NEW ORLEANS – Arkansas father-son pastors Ronnie and Nick Floyd teamed up to preach a sermon together during the 2012 Southern Baptist Convention (SBC) Pastors' Conference built around a Father’s Day theme.
The Floyds alternated turns in the pulpit, challenging pastors to develop an expanding vision for their cities.
"Have we forgotten the vision of reaching our cities, our communities, our villages and our towns?" asked Nick Floyd, pastor of the Fayetteville campus of Cross Church.
Ronnie Floyd, senior pastor of Cross Church in Northwest Arkansas, with campuses in Springdale and Rogers, lamented that many pastors have forgotten that God has called them to reach the people outside the church where they live. Pastors, he said, must see their calling theologically, providentially and purposefully.
"Where you are is part of God's plan," Ronnie Floyd said. "[God's] providence has guided you, has blessed you ... and has placed you to live in this time in all of human history and to let you live where you live ... with a purpose.
"God has called you to live where you live, to lead the church you lead, with the gifts you have, for one purpose: to fulfill God's vision of reaching every person in that region with the Gospel of Jesus Christ," he said. "You were made for this moment."
Bailey and Josh Smith
Other fathers and sons speakers included former SBC president Bailey Smith and son, Josh.
Bailey Smith introduced the first speaker of the conference, his son Josh. Bailey praised God for all three of his sons, each of whom are serving the Lord in Baptist institutions and churches, and gave most of the credit to his godly wife. He described his son Josh as a child as an energetic grasshopper on roller-skates, but he watched God "take his life early and really mold him into something wonderful."
"I realized the first time I heard Josh preach that I wasn't hearing my son, I was hearing a man of God," Bailey Smith said. Turning to his son, he said, "Josh, I love you and I'm proud of you, not because you're a good preacher but because you're a man who loves the Lord and preaches His book."
Josh Smith, pastor of MacArthur Boulevard Baptist Church in Irving, Texas, preached from Jonah 3 on the proper response to God's Word. Noting that most people want to experience the extraordinary instead of the ordinary, Smith reminded pastors, "Big doors swing on small hinges."
Don Wilton, pastor of First Baptist Church in Spartanburg, S.C., described three pictures from 2 Timothy 2 of what it means to be strong in the grace of God.

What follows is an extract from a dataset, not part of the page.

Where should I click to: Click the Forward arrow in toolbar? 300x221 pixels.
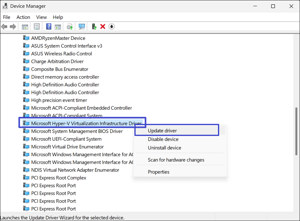(13, 27)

Pastors, he said, must fight like soldiers, run like athletes and work like farmers in their ministries.
"[God is] calling us to become fathers to our sons and to our daughters, to lead by example and to be the kind of dads in the ministry that God has called us to be," Wilton said.
The United States is facing a battle that may be unprecedented in its history, Wilton said, and the church needs men who will fight passionately for the gospel.
Tony Evans, pastor of Oak Cliff Bible Fellowship in Dallas, preached the concluding sermon for the night with his son Anthony Evans, a gospel music artist and recent contestant on NBC's "The Voice," introducing him.
Following the pattern of Psalm 128, Tony Evans preached about the effervescent results of a man who fears God. This man, who Evans called a "Kingdom man," takes God seriously, and because he does so, leads his family according to God's Word. Evans used this second point as an opportunity to speak to the current debate about same-sex marriage.
"What God wants is men, partnering with their wives, who run their families according to God – because the saga of a nation is the saga of the family, in large," he said. "Marriage is not a civil institution; marriage is a divine institution to be recognized in a civil society."
Compiled from Baptist Press reports.